Поручик спустил босые ноги на пол, задумался, скользнул взглядом по седому Пантелееву виску.
— Хорошо. Я попытаюсь, — и принялся обуваться.
На вокзал они пошли вместе. Горе застилало Пантелею глаза, и он шагал, словно пьяный, ничего не видя перед собой. В душе он благодарил Мансурова. Если поручик спасет Нюрку, Пантелей будет слугой ему на всю жизнь. Уж лучше пусть самого Пантелея посадят за решетку.
Черный вагон находился в стороне от вокзала, на запасных путях. Часовые не подпускали к нему ближе, чем за двести саженей. Здесь Пантелей и остановился. Полным надежды взором проводил Мансурова. Часовые знали поручика и пропустили его.
Лентовский выслушал просьбу, поиграл розовыми губами.
— Очевидно, мы освободим ее. Передайте это вашему Михееву.
Мансуров повернулся, чтобы уйти, но Лентовский задержал его.
— У меня много большевиков, поручик. Любопытно, за кого вы будете просить в другой раз.
Мансуров вскинул голову, тряхнув кудрями:
— Это очень важно, поручик?
— Да, — Лентовский холодно сощурил глаза.
— Если есть красивые женщины, почему бы и не попросить.

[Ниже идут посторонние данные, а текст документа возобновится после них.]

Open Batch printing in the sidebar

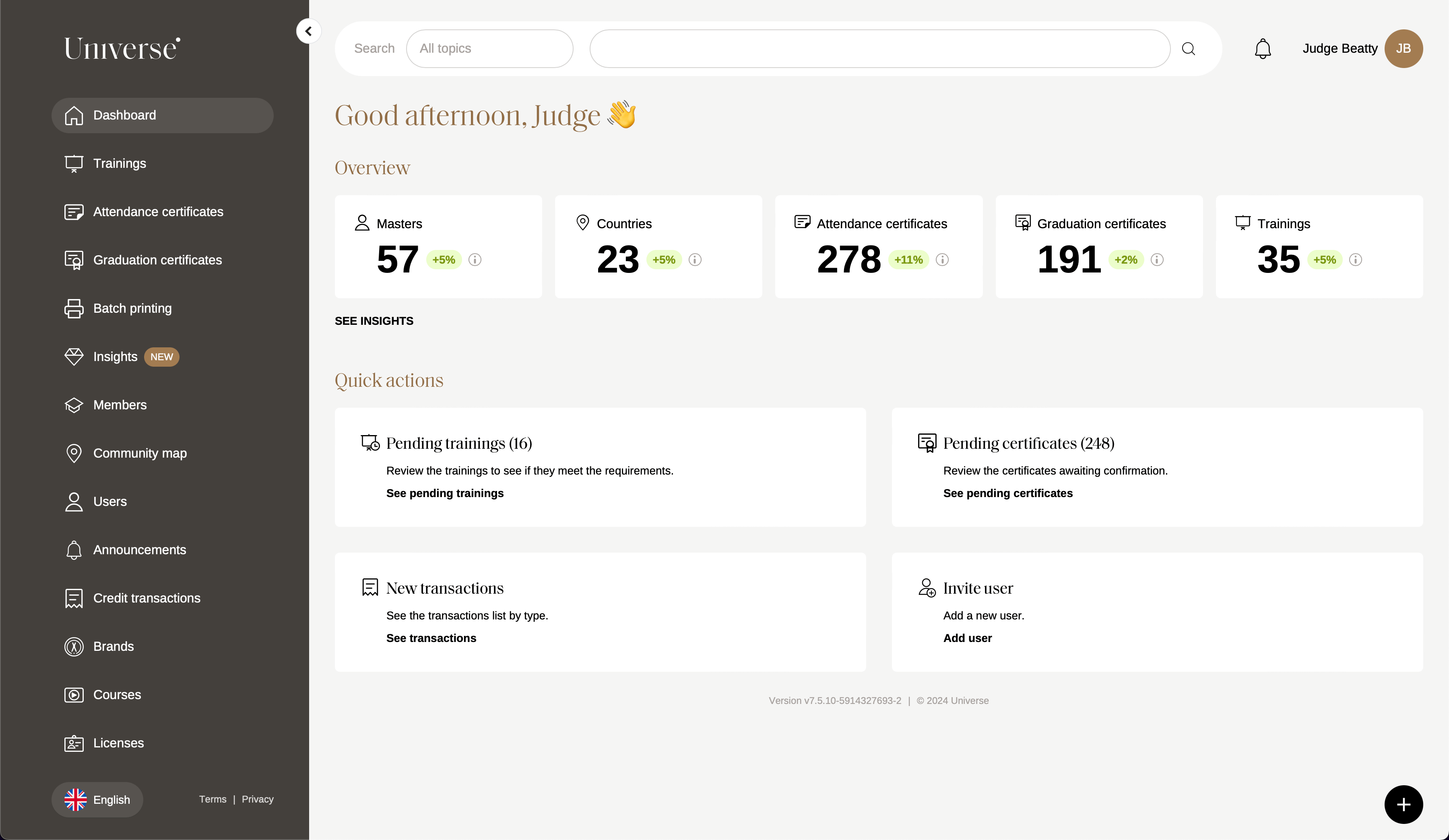pos(132,308)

— За своей красавицей приходите вечером. Мы допросим ее и отпустим после соответствующего внушения. Но учтите, это лишь благодаря тому, что Михеев ходит с атаманом с германской. Мы не забываем заслуг. И чтоб больше не дурила. Попадется еще — не помилуем!

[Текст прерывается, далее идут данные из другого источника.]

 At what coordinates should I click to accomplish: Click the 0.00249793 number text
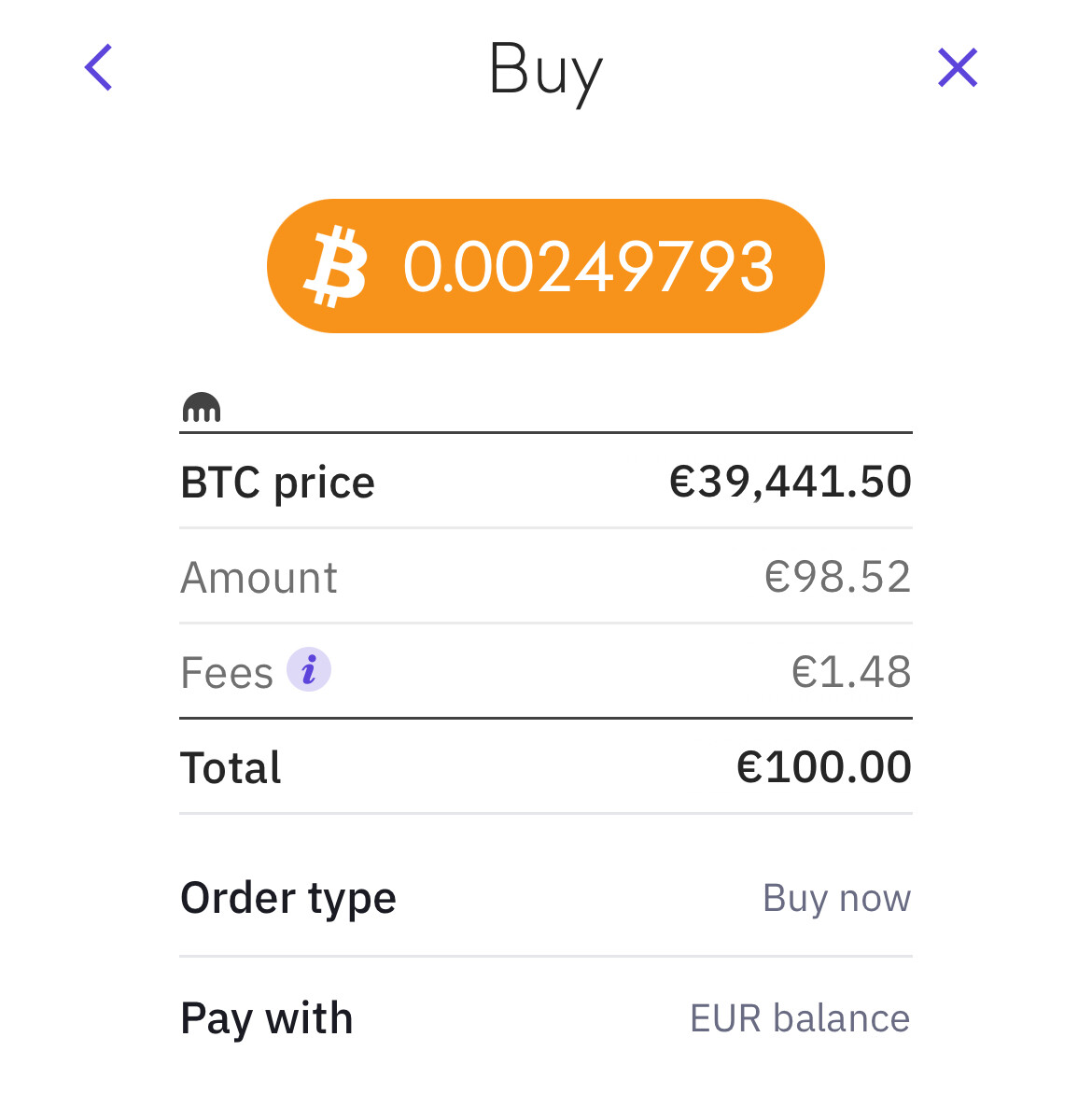(588, 266)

Пантелей не чаял, как дождется вечера. Хотел не уходить с путей, но Мансуров тронул его за рукав.
— Здесь нельзя. Все будет в порядке.
— Не били б ее! — тревожился Пантелей.
— Лентовский обещал не трогать.
Пантелей радовался, как ребенок. Он улыбался всем и пел песни. Чтобы скоротать время, почистил и без того чистого коня Мансурова, засел починять себе сапоги. Каждые пять минут он вбегал в горницу и спрашивал поручика, не надо ли ему чего-нибудь.
— А ты крепко любишь дочку! — улыбаясь, заметил Мансуров.
— Как не любить ее такую! Ласковая она у меня.
— А вот отец Василий любит свою матушку.
— Навестить он ее хочет, — сообщил Пантелей.
— Пусть навестит. Она рада видеть батюшку.
Еще засветло Мансуров поднялся в черный вагон. Лентовский вышел из купе горячий, с красными кроличьими глазами.
— Допрашивал двух свеженьких мужичков, — сказал он, закуривая. — Ты опять ко мне? Впрочем, ты за комиссаршей. Так-так.
— Вы обещали отпустить ее, поручик, — мягко напомнил Мансуров.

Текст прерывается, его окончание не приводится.